If a line in the data has the string "click", please show it.

Input data Start Marker

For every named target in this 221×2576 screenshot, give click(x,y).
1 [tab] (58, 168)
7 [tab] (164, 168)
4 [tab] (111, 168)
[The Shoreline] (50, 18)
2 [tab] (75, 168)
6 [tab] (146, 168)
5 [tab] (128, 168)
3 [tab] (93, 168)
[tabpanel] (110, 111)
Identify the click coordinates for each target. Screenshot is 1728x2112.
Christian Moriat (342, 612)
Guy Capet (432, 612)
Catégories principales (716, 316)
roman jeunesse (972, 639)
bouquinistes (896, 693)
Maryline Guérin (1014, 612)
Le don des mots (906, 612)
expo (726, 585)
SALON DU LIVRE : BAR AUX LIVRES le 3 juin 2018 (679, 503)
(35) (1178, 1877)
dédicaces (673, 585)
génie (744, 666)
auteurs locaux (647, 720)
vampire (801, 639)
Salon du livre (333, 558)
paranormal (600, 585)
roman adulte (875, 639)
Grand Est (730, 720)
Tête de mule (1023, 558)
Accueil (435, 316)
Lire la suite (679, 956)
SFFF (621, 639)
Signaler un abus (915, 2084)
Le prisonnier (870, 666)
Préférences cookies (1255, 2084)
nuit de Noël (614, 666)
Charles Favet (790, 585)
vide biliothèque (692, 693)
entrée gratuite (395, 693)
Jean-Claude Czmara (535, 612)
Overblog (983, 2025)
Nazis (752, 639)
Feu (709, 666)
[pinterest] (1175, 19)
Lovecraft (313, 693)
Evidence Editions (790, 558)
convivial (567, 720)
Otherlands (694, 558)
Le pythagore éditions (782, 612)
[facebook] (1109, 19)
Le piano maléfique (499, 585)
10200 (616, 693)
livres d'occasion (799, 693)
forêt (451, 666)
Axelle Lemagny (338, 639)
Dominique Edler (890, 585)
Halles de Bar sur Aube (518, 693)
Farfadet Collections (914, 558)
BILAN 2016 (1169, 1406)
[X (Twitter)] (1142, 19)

Input data End Marker

**Response:**
For every named target in this 221×2576 screenshot, give click(x,y).
Identify the click coordinates for each target. Screenshot is 1728x2112.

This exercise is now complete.